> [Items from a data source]
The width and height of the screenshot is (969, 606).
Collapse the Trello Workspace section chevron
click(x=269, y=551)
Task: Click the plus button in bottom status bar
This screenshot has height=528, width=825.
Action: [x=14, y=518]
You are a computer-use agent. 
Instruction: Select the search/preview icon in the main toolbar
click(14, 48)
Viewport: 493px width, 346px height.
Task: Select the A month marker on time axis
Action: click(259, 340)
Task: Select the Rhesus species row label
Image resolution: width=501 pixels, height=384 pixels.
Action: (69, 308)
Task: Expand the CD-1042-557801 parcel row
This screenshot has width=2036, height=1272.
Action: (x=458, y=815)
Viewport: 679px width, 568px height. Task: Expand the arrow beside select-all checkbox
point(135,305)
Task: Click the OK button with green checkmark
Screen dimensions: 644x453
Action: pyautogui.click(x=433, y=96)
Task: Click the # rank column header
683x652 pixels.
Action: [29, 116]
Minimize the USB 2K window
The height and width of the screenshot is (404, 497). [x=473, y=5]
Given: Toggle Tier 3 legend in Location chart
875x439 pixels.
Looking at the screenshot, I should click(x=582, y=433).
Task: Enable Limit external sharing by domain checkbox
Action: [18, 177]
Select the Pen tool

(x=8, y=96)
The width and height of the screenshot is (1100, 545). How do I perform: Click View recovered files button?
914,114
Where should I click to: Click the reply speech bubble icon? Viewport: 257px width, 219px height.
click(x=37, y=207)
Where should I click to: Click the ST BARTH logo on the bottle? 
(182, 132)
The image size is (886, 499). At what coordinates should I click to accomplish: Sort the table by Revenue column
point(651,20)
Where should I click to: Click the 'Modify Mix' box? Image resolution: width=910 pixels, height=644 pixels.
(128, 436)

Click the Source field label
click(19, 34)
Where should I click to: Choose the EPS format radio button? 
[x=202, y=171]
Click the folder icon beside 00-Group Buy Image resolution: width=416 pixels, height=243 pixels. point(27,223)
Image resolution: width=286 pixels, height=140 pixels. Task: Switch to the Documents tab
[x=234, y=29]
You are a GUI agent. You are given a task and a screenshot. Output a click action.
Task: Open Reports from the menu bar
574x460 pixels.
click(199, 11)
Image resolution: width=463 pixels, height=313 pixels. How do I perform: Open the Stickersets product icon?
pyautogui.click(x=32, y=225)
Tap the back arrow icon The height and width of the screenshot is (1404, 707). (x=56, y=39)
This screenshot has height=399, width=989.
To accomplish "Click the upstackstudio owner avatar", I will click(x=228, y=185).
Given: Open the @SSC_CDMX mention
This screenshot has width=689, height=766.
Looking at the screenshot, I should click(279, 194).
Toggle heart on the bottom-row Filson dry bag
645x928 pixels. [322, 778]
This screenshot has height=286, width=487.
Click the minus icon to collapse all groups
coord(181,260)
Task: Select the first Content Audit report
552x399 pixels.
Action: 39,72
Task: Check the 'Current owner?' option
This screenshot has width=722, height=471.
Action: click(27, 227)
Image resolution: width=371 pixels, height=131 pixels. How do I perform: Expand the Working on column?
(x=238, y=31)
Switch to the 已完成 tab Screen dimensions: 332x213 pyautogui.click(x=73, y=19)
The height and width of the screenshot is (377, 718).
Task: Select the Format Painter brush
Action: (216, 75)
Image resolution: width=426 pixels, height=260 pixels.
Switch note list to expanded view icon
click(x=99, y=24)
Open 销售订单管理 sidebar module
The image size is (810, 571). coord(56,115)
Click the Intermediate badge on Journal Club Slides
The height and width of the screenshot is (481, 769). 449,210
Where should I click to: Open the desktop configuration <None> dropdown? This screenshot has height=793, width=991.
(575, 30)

> [Goal of the exercise] Copy out every line in the records where the word "owner" is found.

> [Task output]
To accomplish "Click the upstackstudio owner avatar", I will click(x=228, y=185).
Task: Check the 'Current owner?' option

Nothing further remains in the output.